The Hafit period is marked by (and named for) the distinctive 'beehive' tombs first discovered around the area of Jebel Hafit in Al Ain. The period defines early Bronze Age human settlement in the United Arab Emirates and Oman in the period from 3,200 to 2,600 BC. Hafit period tombs and remains have also been located across the UAE and Oman in sites such as Bidaa bint Saud, Jebel Buhais and Buraimi in the UAE and Bat, Al-Khutm and Al-Ayn in Oman.

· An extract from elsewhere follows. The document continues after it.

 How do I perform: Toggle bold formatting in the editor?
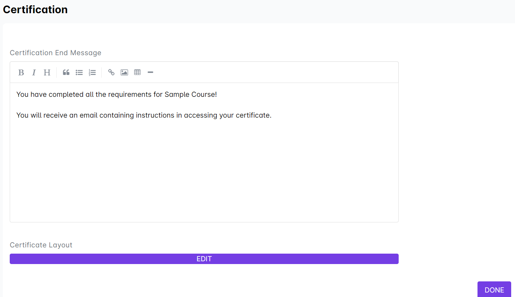point(21,73)
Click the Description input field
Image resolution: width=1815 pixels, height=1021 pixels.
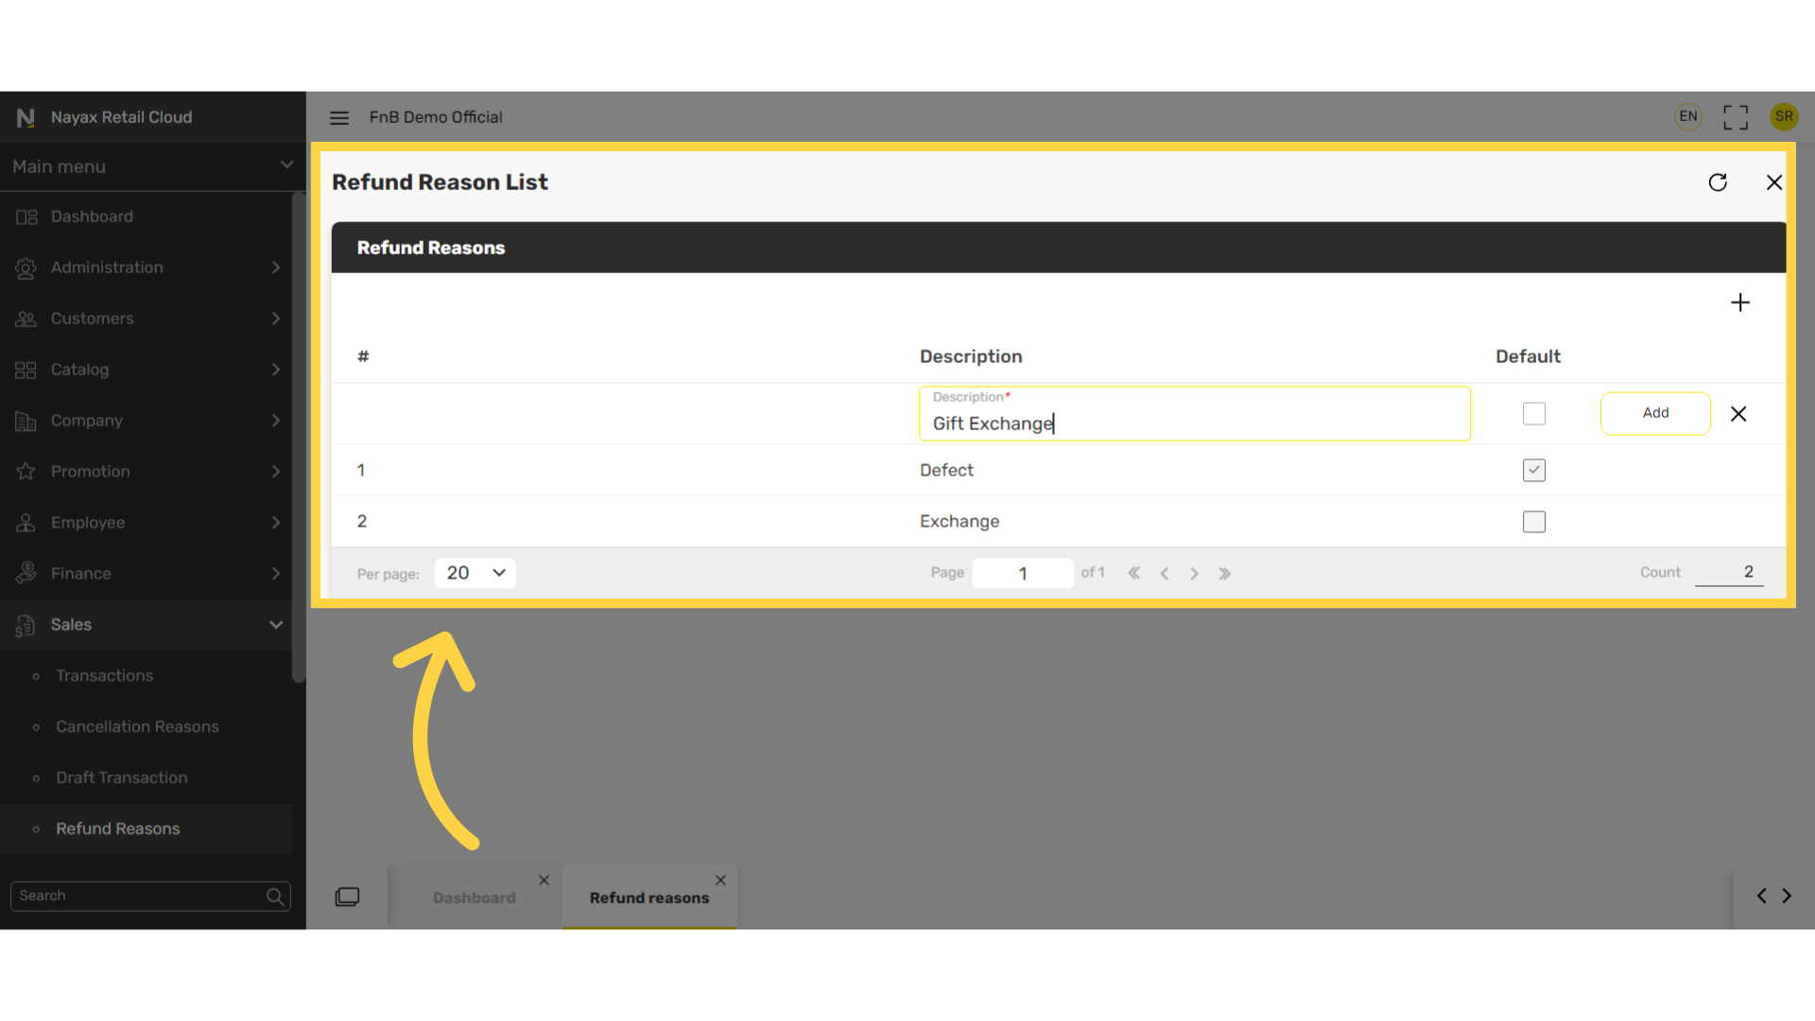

The first find of Hafit era tombs is attributed to the Danish archaeologist P.V. Glob of the Moesgaard Museum (who also investigated Umm Al Nar) in 1959, and the first of many excavations of these took place a few years later. uncovering the remains of some 317 circular stone tombs and settlements from the Hafit period, as well as wells and partially underground falaj irrigation systems, and mud brick constructions intended for a range of defensive, domestic and economic purposes. The Al Ain Oasis, in particular, provides evidence of construction and water management enabling the early development of agriculture for five millennia, up until the present day.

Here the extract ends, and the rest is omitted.